### [Problem statement]
Continue the text about low traffic neighbourhoods from the point where it stops.

### [Study text]

WHAT IS LTN? – LOW TRAFFIC NEIGHBOURHOOD
A Low Traffic Neighbourhood (LTN) is a set of streets, loosely considered side roads, which have ‘modal filters’ (road blocks) to prevent through travel for motor vehicles, whilst still allowing motor vehicle access from one end of the street to the premises on those roads.
LTN Boundary/distributor Roads - The roads around the edges of an LTN area, which are in general, main roads.
HISTORY OF LTN NATIONALLY
The idea of restricting access through certain roads has been around for decades. But before 2020 this idea tended to crop up in a much lower key way - mainly in selected locations where specific local traffic issues had caused long and sustained local resident uproar.
In the last decade the advent of Sat Navs and apps like Google Maps which direct car drivers around traffic hotspots has led to an increase in driving along side streets. Supporters of LTNs often have a strong belief that spreading traffic across lots of streets has encouraged increased car usage.
In 2015 Waltham Forest in London introduced a highly-publicised LTN scheme which has come to be seen as a one-size-fits-all blueprint for further schemes across London, and nationally.
Several events, including the change of prime minister in 2019 and the temporary traffic reductions during the COVID19 lockdowns, have subsequently influenced government policy towards the wider scale introduction of LTNs in major cities.
As part of the emergency powers granted during the pandemic the government made funds available to local councils under the heading of ‘Active travel’ measures. Broadly speaking these comprised:
Pop-up cycle lanes
These ‘Active travel’ funds were made available during May 2020 in conjunction with the Department for Transport ‘Gear Change’ initiative.
The first measures were to be installed within approx. 16 weeks, to coincide with the anticipated end of COVID emergency measures (around September 2020). Public consultation on the changes was to follow.
CONSULTATION – WHAT CONSULTATION?
Normally this scale of alteration is initially subject to extensive public consultation and then, assuming there is a favourable response, the alterations are implemented.
However the Council was told that funding for a subsequent phase would be blocked if they failed to complete installation in time –i.e. if they allowed time for adequate consultation.

### [Dataset extract]
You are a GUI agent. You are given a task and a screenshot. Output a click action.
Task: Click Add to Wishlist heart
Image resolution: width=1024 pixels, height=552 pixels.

### [Answer space]
Birmingham City Council (“BCC”) selected ‘temporary’ planters with locking central poles in the middle of the road (theoretically to allow access for emergency services vehicles) as their road blocks, to give the impression of an adjustable trial.
The Transport Secretary, Grant Shapps, with the backing of the pro-cycling PM, has subsequently insisted that Phase 2 (Tranche 2) of the project must have prior proper public consultation, but he has also said that Councils should resist public pressure to make changes or roll back LTNs and cycle lanes etc. put in place under the initial phase.
So to say that the existing blocks are “temporary” seems misleading, to say the least.
Additionally, BCC claims there is no money to alter the arrangements anyway. So there’s a major risk that we’re looking at a botched ‘permanent’ solution for the LTNs that BCC has already put in place.
It’s clear that it will take a huge amount of pressure from local residents/ voters to persuade BCC to remove or make big changes to the LTNs.
The difficulty in getting BCC to rethink the first wave of LTNs should also act as a red flag warning against them setting up any more of these ‘temporary’ LTN experiments.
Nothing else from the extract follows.